Collected data entries:

=== Section Start ===

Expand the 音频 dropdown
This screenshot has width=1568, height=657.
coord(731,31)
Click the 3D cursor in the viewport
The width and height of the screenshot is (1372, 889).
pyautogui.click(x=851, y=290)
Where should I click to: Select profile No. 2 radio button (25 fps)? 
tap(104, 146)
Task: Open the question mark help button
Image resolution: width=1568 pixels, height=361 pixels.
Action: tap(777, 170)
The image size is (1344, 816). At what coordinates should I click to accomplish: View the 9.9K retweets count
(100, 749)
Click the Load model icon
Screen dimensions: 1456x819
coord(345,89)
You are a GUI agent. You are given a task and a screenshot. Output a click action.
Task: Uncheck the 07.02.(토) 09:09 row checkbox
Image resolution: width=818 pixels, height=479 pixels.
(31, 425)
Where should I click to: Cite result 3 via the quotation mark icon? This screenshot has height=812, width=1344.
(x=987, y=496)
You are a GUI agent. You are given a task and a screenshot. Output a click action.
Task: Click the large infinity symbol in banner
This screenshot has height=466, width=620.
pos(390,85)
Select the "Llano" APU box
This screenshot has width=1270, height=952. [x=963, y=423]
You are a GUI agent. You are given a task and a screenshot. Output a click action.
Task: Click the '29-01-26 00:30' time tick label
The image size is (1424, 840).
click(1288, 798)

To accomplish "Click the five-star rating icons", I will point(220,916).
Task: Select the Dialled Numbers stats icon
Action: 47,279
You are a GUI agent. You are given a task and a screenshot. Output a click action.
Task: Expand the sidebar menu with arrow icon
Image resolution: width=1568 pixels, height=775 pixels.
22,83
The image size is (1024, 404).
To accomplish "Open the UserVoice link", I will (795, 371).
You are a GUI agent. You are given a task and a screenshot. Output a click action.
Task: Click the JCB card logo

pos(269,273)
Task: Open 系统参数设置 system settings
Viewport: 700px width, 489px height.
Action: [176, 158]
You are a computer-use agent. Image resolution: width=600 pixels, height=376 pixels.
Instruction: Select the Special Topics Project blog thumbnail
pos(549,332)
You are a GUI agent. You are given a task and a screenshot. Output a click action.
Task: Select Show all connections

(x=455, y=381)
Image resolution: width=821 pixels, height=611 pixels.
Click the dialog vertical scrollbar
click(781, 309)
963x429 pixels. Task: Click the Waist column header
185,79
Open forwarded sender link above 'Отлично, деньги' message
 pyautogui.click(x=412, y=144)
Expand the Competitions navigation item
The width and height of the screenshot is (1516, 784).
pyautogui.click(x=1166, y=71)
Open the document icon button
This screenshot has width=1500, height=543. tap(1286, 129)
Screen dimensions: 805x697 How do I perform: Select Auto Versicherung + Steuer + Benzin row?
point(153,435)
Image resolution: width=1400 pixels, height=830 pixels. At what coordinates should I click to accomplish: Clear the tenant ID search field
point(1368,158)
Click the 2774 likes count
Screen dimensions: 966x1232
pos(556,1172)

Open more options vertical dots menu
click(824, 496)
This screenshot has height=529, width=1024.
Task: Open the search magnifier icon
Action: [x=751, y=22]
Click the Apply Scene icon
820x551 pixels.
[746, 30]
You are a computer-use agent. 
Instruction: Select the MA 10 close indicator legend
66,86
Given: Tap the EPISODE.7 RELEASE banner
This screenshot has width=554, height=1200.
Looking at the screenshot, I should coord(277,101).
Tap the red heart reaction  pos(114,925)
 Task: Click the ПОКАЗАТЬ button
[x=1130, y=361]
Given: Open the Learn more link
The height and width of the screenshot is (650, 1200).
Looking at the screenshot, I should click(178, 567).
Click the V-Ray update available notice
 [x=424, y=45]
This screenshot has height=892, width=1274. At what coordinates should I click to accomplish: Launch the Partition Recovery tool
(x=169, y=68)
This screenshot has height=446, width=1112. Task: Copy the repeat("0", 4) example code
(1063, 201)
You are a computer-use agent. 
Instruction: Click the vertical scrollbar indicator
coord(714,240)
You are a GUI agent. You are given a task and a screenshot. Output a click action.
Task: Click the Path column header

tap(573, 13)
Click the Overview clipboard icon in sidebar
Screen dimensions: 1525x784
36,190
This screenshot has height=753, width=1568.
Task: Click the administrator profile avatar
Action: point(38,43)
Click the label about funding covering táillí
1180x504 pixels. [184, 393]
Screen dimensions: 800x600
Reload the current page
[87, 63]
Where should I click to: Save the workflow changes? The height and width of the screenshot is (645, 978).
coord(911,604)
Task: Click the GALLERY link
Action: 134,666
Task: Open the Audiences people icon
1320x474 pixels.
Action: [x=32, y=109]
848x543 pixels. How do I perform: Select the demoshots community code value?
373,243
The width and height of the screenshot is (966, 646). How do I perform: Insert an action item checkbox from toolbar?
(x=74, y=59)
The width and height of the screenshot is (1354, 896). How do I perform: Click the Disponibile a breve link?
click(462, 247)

=== Section End ===

PROBLEM REQUIREMENTS: Copy the records above exactly, from the first line through the line containing "Task: Open the question mark help button", and include nothing else.

OUTPUT FOR THIS EXERCISE:
Expand the 音频 dropdown
This screenshot has width=1568, height=657.
coord(731,31)
Click the 3D cursor in the viewport
The width and height of the screenshot is (1372, 889).
pyautogui.click(x=851, y=290)
Where should I click to: Select profile No. 2 radio button (25 fps)? 
tap(104, 146)
Task: Open the question mark help button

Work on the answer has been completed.